Implementing VEX GO STEM Labs
STEM Labs are designed to be the online teacher’s manual for VEX GO. Like a printed teacher’s manual, the teacher-facing content of the STEM Labs provides all of the resources, materials, and information needed to be able to plan, teach, and assess with VEX GO. The Lab Image Slideshows are the student-facing companion to this material. For more detailed information about how to implement a STEM Lab in your classroom, see the Implementing VEX GO STEM Labs article.
Goals and Standards
Goals
Students will apply
- How to monitor and record Eye Sensor data while a project is running.
- How to use the Hue Chart to determine the color associated with a particular hue value.
- How to use sensor data as evidence to support a prediction.
Students will make meaning of
- How to effectively implement the Eye Sensor and analyze sensor data to determine the reported color variations along the surface of a bridge.
- How a sensor can produce and report data about the real world, like the hue value of a detected object.
- How to use collected data to support a prediction.
Students will be skilled at
- Following Build Instructions to build the Code Base 2.0 - Eye Down VEX GO build.
- Adding a block to the Monitor to view sensor data in real time in VEXcode GO.
- Using a Data Collection Sheet to record data about each section of the bridge.
- Moving the Code Base - Eye Down along the bridge so the sensor can report data effectively.
- Using the Hue Chart with reported hue values to determine the aligned color for each value.
Students will know
- That hue value is a numerical representation of a color.
- That the Eye Sensor reports hue value data about objects it detects.
- That the eye light on the sensor can add light to a detectable object.
- That changing the amount of light around the Eye Sensor changes the reported hue values.
- That the Monitor in VEXcode GO can be used to view sensor data in real time while a project is running.
Objective(s)
Objective
- Students will effectively use the Eye Sensor on the Code Base to view, record, and report sensor data to analyze sections of the bridge.
- Students will use the hue chart with collected hue value data to determine the color associated with each numerical value.
- Students will make a prediction about whether using the eye light will affect the reported sensor data, and will use their recorded data as evidence to support or refute their prediction.
Activity
- Students will view Eye Sensor data using the Monitor in VEXcode GO as they manually move the Code Base along the sections of the bridge. For each of the five bridge sections, students will record the numerical hue value data on the Data Collection Sheet.

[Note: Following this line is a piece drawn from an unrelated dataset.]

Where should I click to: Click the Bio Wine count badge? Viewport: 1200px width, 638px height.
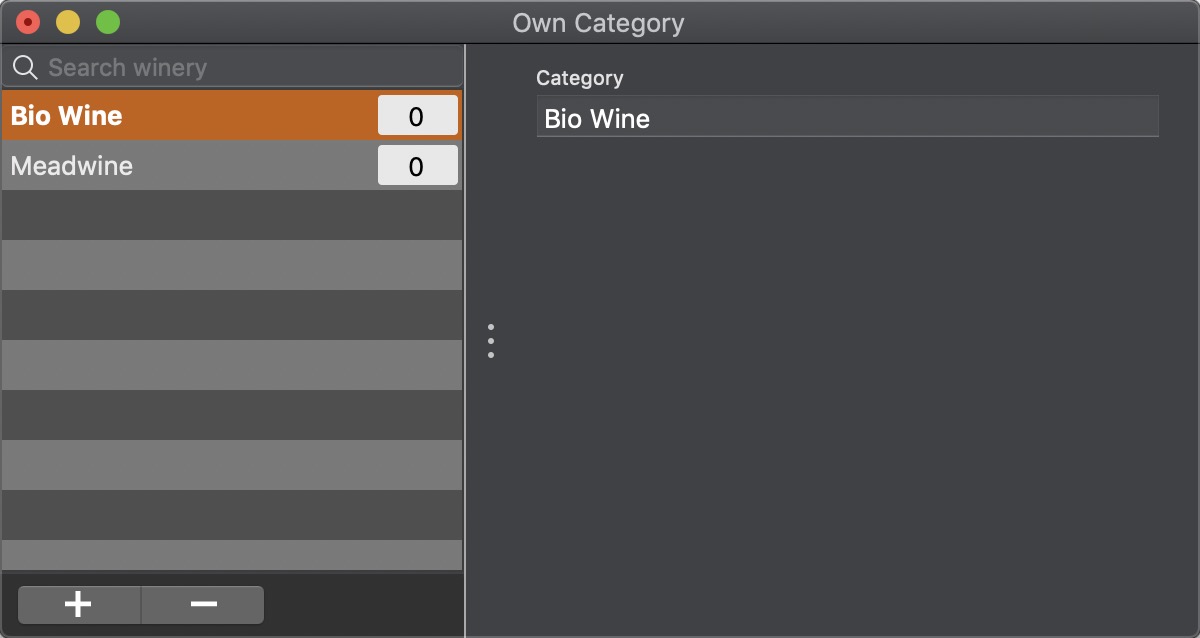point(417,116)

- Students will interpret data by using the Hue Chart to identify the associated colors of the numerical hue values; students will add the color data to the Data Collection Sheet.
- In Play Part 1, students collect hue value data about each section of the bridge using the Eye Sensor with the eye light off. In the Mid Play Break, they discuss how light affects the data reported by the Eye Sensor and make a prediction about whether or not the hue value data will change if they turn the eye light on. In Play Part 2, students collect hue value and color data for each section of the bridge with the eye light on, and use the data to either confirm or refute their prediction.
Assessment
- Students will share and discuss their collected data during the Mid Play Break to compare the hue values they recorded to others in the class. During the Share section, students will share their data collected in both Play Parts 1 and 2 and compare the difference in the recorded hue values with the eye light off and on.
- During the Mid Play Break and Share sections, students share the data collected, and compare and contrast the hue values and recorded colors with others in the class. They will discuss why the hue values recorded by individual groups may be variable, but the associated colors are more consistent from group to group.
- In the Share section, students share their predictions and how their collected data either supports or refutes their prediction. They compare the data collected with the eye light on to that with the light off to determine if the reported values are affected by additional light.